Disclosure of Invention

Based on the technical problems, the invention provides an electrolytic nickel purification and impurity removal reaction tank and a method thereof, which can efficiently remove impurities in a high-flow high-impurity system and obtain pure electrolytic catholyte.

In order to solve the technical problems, the technical scheme adopted by the invention is as follows:

an electrolytic nickel purification and impurity removal reaction tank comprises a tank body, a tank cover and a flow guide device; the lower end of the groove body is provided with a bottom air pipe, and the side surface of the groove body is provided with a liquid inlet and a liquid outlet; the tank cover is used for sealing an opening at the upper end of the tank body, and the top of the tank cover is provided with a ventilation opening, a chlorine adding pipe, a reagent adding opening and a detection opening; the chlorine adding pipe extends into the inner cavity of the tank body to a depth of less than two thirds, and a pH/ORP tester is arranged at the detection port; the guide device comprises a guide cylinder, the guide cylinder is vertically arranged in the inner cavity of the groove body, and the upper end of the guide cylinder is communicated with the liquid outlet; wherein, the bottom air pipe, the vent, the liquid inlet, the liquid outlet, the chlorine adding pipe and the reagent adding port are all provided with automatic regulating valves.

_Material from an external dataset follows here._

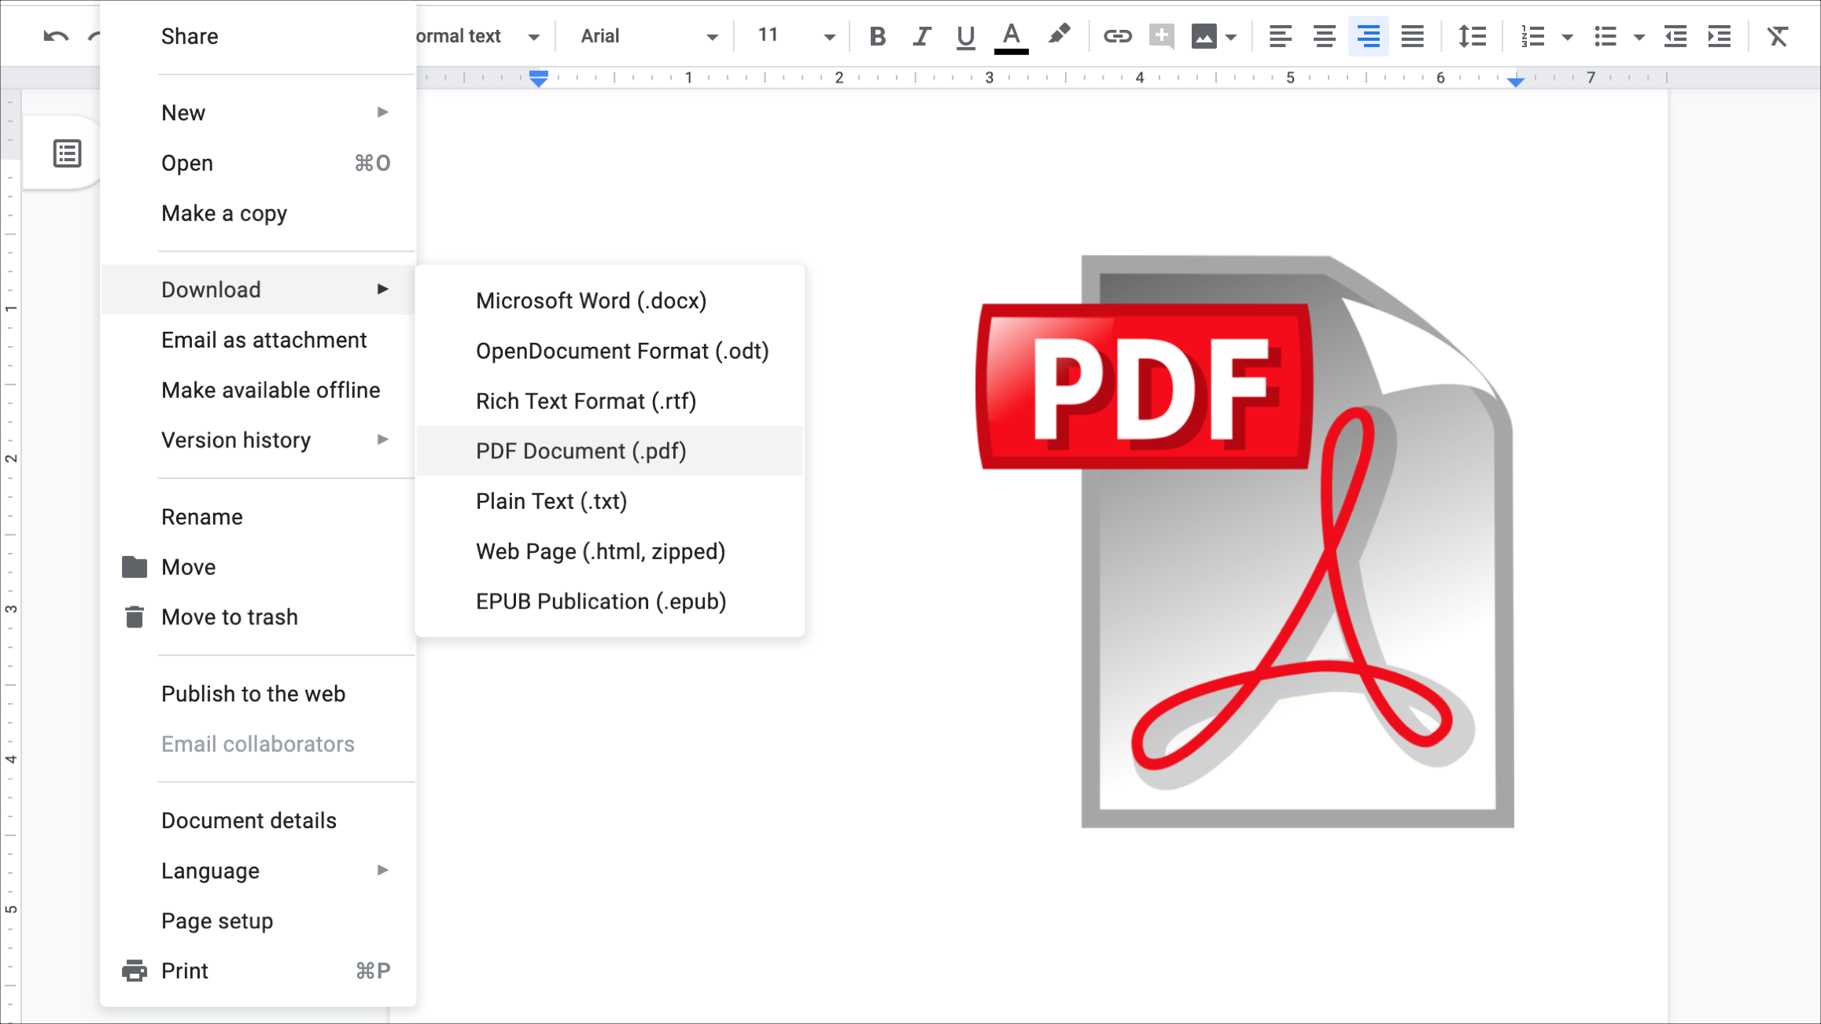Select PDF Document (.pdf) download format

click(581, 450)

Further, the guide shell also comprises a tray and a base, the tray is arranged at the upper end of the guide shell, and the base is arranged at the lower end of the guide shell; the upper end of the tray is of an umbrella-shaped cap structure, and the side surface of the tray is communicated with the liquid outlet through a liquid discharge pipe; the base contacts with the bottom of the tank body, and a plurality of openings are arranged on the side surface of the base.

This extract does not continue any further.